O Tribunal Regional do Trabalho da 15ª Região, Campinas, rejeitou o Recurso Ordinário do supermercado e manteve a condenação. Negou seguimento também ao Recurso de Revista em que o supermercado questionava o reconhecimento da relação de emprego e alegava cerceamento de defesa. A empresa então entrou com Agravo de Instrumento noTST.

A juíza convocada, Maria do Perpétuo Socorro Wanderley, ressaltou que o TRT negou seguimento ao recurso “norteado pela aplicação do poder diretivo do juiz na condução do processo, considerando a ampla liberdade que lhe é conferida para determinar as provas necessárias à instrução e deferir, de plano, as diligências inúteis ou meramente protelatórias”.

Com relação ao vínculo de emprego, a juíza Perpétua Wanderley esclareceu que a análise das alegações da empresa quanto à inexistência dos elementos caracterizadores exigiria o reexame de provas, procedimento vedado em sede de recurso de revista pela Súmula 126 do TST.

AIRR 01531/2001-002-15-00.0

Revista Consultor Jurídico, 15 de junho de 2007, 12h00

Comentários de leitores

1 comentário

O estágio é muito importante para os jovens, qu...

Minah (Professor Universitário - Administrativa)

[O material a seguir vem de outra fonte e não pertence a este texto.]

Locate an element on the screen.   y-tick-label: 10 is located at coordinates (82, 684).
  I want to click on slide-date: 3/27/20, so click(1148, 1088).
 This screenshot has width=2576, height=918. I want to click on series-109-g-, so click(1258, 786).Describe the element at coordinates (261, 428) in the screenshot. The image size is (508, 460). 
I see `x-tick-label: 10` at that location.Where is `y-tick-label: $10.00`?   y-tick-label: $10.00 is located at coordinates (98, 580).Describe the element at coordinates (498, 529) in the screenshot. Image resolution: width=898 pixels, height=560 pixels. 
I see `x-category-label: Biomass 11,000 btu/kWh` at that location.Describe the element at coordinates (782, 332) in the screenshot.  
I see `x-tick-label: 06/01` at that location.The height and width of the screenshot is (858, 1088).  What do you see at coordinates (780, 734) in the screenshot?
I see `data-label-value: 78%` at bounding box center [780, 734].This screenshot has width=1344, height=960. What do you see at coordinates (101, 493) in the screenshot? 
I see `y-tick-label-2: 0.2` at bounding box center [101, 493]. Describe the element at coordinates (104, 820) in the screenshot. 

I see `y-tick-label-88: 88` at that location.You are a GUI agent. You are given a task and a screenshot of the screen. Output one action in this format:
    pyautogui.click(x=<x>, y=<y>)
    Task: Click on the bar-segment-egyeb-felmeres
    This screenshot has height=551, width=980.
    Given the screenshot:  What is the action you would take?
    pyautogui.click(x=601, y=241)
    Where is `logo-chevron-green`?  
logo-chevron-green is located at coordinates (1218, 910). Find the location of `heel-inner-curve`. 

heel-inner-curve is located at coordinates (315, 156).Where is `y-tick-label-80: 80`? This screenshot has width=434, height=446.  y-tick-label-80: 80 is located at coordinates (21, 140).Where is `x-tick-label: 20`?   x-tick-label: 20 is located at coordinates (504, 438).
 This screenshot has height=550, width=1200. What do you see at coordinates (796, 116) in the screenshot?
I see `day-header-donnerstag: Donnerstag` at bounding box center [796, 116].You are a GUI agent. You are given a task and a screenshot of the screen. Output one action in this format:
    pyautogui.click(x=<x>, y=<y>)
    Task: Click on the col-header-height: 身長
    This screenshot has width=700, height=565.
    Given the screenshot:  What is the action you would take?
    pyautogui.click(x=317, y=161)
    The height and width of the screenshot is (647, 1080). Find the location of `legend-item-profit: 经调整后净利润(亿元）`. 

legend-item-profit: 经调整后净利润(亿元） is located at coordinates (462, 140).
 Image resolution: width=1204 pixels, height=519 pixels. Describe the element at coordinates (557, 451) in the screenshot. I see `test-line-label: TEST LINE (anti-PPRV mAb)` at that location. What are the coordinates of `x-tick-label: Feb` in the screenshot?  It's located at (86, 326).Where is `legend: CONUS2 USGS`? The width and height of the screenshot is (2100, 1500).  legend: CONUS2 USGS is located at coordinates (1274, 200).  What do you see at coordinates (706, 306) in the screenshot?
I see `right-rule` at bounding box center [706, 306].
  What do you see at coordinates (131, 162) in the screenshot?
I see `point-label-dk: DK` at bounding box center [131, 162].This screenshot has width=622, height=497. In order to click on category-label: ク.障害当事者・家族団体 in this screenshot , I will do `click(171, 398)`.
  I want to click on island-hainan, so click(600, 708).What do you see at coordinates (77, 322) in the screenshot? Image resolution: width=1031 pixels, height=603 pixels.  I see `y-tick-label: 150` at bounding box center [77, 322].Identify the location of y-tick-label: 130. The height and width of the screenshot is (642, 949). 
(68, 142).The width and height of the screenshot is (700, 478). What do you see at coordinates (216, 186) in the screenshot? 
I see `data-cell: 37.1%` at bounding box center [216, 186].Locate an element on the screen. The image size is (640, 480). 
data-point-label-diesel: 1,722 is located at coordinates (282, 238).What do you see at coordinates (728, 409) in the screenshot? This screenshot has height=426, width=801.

O estágio é muito importante para os jovens, que adquirem conhecimentos práticos e conseguem se manter ou auxiliar a família, com seus trocados mensais. POr outro lado, o que está acontecendo é um abuso por parte das empresas, que contratam " estagiários" e os colocam sob a supervisão de um bom profissional e com isso deixam de admitir um profissional. Além de explorar aquele supervisor de estágio, que não consegue ensinar muito, pois tem que fazer o serviço dos que não foram contratados, também não conseguem supervisionar, relatar, documentar como está sendo o desenvolvimento do aluno. As escolas, por sua vez, também não possuem professores suficientes para acompanhar estes estágios..e no meio disso tudo, tem os espertinhos...que depois de um tempo correm ao Min.TRab. em busca de uma indenização... Esta é a educação que precisa ser corrigida, melhorada mesmo! A das empresas, de enetender que estagiário não é ainda um profissional..parem de tentar economizar nestes aspectos!Mão-de-obra é capital e não despesas! As escolas, os professores que parem de se sujeitar a assinar estágios fajutos...Os juízes do Min. do Trabalho que procurem detectar a má fé em muitos processos trabalhistas...nem sempre patrão é mau...nem sempre estagiário é empregado regular...nem sempre a lei deve ser aplicada cegamente...E estes jovens estudantes...o futuro deles vai depender única e exclusivamente da forma como irão aplicar a ética, a honestidade e boa vontade em aprender..nosso futuro já foi..escrevemos errado...a estes jovens caberá os consertos...não se deixem vender pela ganância, vaidade e desonestidade!